CN111105460A

CN111105460A - RGB-D camera pose estimation method for indoor scene three-dimensional reconstruction

Info

Publication number: CN111105460A
Application number: CN201911361680.9A
Authority: CN
Inventors: 李纯明; 方硕
Original assignee: University of Electronic Science and Technology of China
Current assignee: University of Electronic Science and Technology of China
Priority date: 2019-12-26
Filing date: 2019-12-26
Publication date: 2020-05-05
Anticipated expiration: 2039-12-26
Also published as: CN111105460B

Abstract

The invention provides an RGB-D camera pose estimation method for three-dimensional reconstruction of indoor scenes, which combines the camera pose and depth map joint optimization of local interframes with a camera pose estimation method for combining RGB-D feature matching, eliminates the influence of single-frame depth noise or cavities on feature matching and camera pose estimation after feature matching by using dense RGB-D alignment of the local interframes, and can also reduce redundant RGB-D information; by combining the feature extraction and matching of the RGB and the depth information, the camera pose estimation error caused by RGB repeated texture and weak texture can be reduced.
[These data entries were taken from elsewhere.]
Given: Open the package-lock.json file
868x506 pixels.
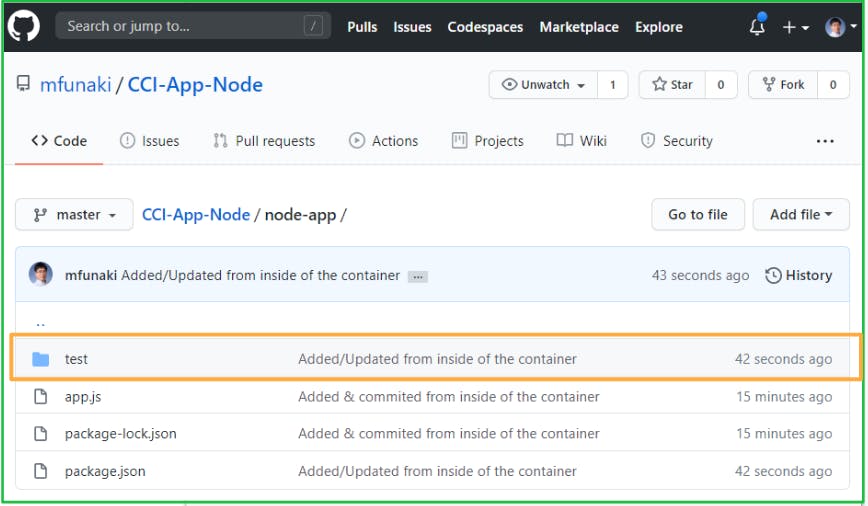Looking at the screenshot, I should point(120,434).
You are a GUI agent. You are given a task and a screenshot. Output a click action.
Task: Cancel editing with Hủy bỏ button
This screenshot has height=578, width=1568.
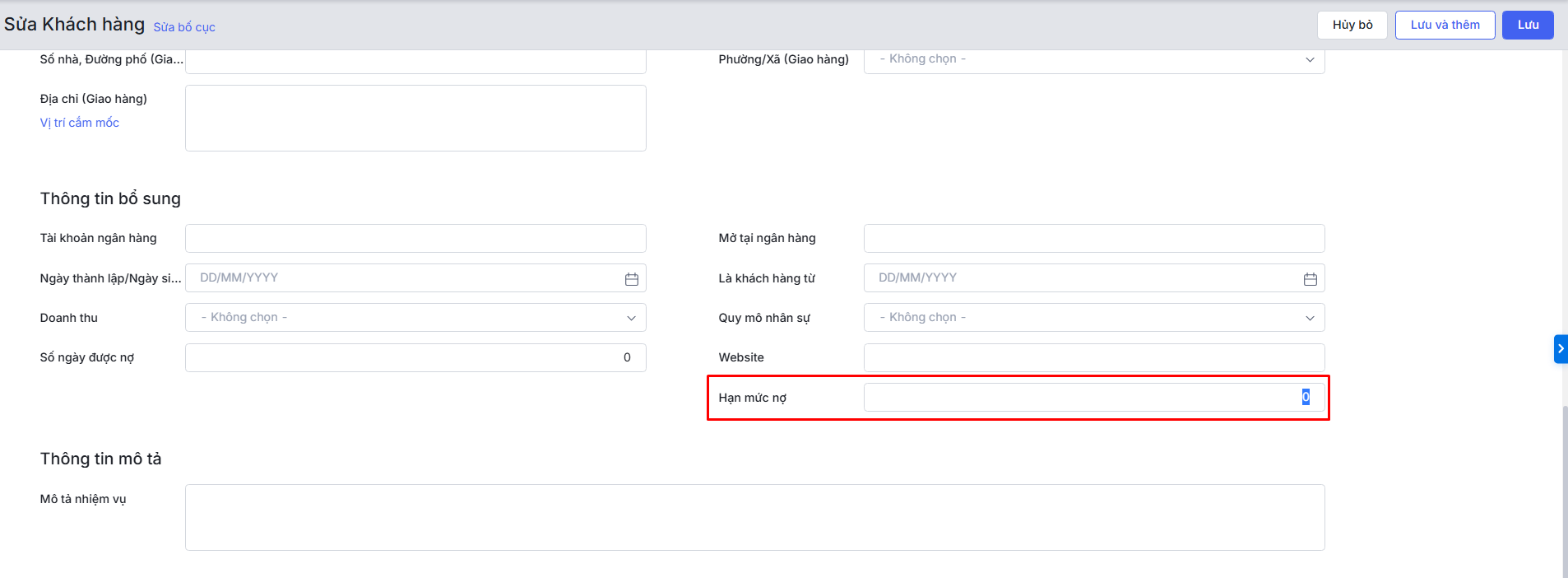[1352, 25]
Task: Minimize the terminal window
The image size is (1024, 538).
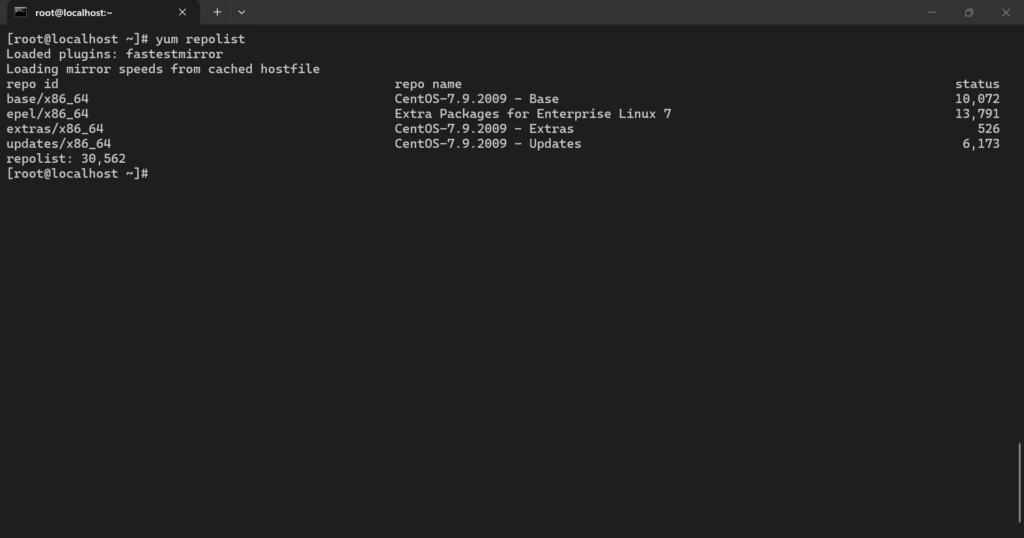Action: click(x=933, y=12)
The invention solves the problems of serious depth loss, repeated texture and structure, weak texture, severe illumination change, severe camera motion and the like caused by distance limitation or infrared interference.

Description

RGB-D camera pose estimation method for indoor scene three-dimensional reconstruction

Technical Field

The invention belongs to the technical field of positioning and tracking, and particularly relates to an RGB-D camera pose estimation method for three-dimensional reconstruction of an indoor scene.

Background

At present, with the rise of a plurality of consumption-level RGB-D camera products, a plurality of teams at home and abroad are dedicated to the research on a more robust, accurate, efficient and large-scale RGB-D camera three-dimensional reconstruction technology. And the camera pose estimation, namely the estimation of the inter-frame relative transformation matrix T (the rotation matrix R and the translational vector T), is the most important link in the three-dimensional reconstruction based on the RGB-D camera.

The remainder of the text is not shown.